In fact, what little help has arrived to the Isthmus region following  the earthquake has been delivered through these same companies or by the  PRI, the main political party in power that is also primarily  responsible for introducing these companies to the region.
Fortunately, inhabitants are very aware of what is happening. In a  communique, students from the José Martí de San Francisco Ixhuatán  Community High School write: “Our intention is not to continue promoting  dependency and untruthfulness, but rather to allow families to feel the  bravery, power and courage to be reborn. We again emphasize that in  these events, the capitalists represented by the federal and state  governments use municipal authorities to implement their plans and  projects. They use the uncertainty of the population, which is why we  reiterate the warning against depending on external aid, so that we do  not permit the entrance of any transnational companies that will then  form part of the Special Economic Zones. It is urgent that the  communities meet and organize so as to face this adversity from within.  It would be unfortunate if the communities lost their organizational  force and with it, their defense of the territory.”
To combat the resistance of the people, which is an impediment to  neoliberal and neo-colonial “development” in the region, the government  has taken another measure: militarization. Hiding behind the mask of  Plan DN-III, which regulates the intervention of the army in cases of  disaster, around 2,000 elements of the Armed Forces have entered the  Isthmus following the earthquake.
As our sister and compañera Griselda writes: “Thus the  militarization of the Isthmus of Tehuantepec, disguised as humanitarian  aid, in fact seeks control over the territory and population. This is  due to the great monetary interests in this region, which have been  debated ever since the Energy Reform modified key clauses of the  Constitution, thereby enabling foreign companies to generate  electricity, to the detriment of Mexico’s energy sovereignty.

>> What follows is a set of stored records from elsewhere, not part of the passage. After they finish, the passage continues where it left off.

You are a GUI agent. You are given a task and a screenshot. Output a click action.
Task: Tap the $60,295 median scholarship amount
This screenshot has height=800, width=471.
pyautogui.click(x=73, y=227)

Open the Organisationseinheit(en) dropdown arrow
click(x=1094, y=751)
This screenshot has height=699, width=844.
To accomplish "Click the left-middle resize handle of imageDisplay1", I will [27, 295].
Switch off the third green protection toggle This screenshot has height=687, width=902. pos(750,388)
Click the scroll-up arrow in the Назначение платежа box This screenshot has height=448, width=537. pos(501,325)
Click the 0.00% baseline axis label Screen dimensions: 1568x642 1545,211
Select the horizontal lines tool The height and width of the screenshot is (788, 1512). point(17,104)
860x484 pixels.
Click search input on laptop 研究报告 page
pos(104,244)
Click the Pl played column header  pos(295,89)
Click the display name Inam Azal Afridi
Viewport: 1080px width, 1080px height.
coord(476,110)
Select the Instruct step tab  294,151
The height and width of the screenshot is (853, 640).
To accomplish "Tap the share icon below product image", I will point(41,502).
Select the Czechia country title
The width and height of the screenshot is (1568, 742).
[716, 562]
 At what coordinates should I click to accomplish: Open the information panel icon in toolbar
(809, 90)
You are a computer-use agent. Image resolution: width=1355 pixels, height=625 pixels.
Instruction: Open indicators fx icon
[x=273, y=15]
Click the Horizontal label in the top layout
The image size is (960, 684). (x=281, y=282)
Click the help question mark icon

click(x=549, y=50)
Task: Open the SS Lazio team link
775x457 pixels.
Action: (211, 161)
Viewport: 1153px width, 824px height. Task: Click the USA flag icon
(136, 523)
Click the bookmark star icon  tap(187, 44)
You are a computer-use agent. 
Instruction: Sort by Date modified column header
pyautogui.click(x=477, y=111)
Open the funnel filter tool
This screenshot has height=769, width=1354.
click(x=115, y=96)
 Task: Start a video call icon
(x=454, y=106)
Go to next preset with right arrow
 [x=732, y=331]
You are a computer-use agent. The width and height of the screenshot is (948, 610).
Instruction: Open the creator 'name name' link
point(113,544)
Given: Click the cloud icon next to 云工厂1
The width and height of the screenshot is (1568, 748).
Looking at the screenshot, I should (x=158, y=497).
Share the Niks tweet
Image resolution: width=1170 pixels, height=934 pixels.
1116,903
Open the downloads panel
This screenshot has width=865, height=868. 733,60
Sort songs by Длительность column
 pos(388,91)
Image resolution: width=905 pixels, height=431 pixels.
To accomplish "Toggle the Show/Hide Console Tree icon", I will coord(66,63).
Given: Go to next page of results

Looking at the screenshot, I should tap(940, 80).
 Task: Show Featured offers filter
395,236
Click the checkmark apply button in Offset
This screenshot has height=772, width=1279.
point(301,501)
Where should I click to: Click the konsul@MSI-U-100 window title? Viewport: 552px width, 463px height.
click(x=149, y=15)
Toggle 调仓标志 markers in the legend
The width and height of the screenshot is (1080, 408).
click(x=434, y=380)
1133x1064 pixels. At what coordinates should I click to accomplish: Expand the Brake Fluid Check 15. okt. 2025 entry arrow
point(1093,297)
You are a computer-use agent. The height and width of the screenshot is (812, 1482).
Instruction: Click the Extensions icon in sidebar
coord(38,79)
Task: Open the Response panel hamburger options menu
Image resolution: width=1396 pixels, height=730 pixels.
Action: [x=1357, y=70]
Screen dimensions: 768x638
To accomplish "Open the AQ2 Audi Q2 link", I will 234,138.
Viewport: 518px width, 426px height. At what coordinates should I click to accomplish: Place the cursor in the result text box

The  militarization of the Isthmus seeks to eliminate people’s ability to  make decisions and organize themselves in an autonomous and collective  manner, as they are currently doing. But the State doesn’t like this at  all, and so they tell us: you shouldn’t leave your homes, you should  watch television and we’ll keep you informed, don’t worry, everything  that you collect will be handed out by the army. No, don’t organize,  don’t organize.”
The disaster didn’t start with the earthquake, nor does it end with it;  it occurs in a context that is already extremely tense and violent, in  which large transnational groups threaten to invade a region in order to  exploit its natural resources, at the expense of the lives of the  communities that live there. In light of this context, we know that  solidarity is even more urgent.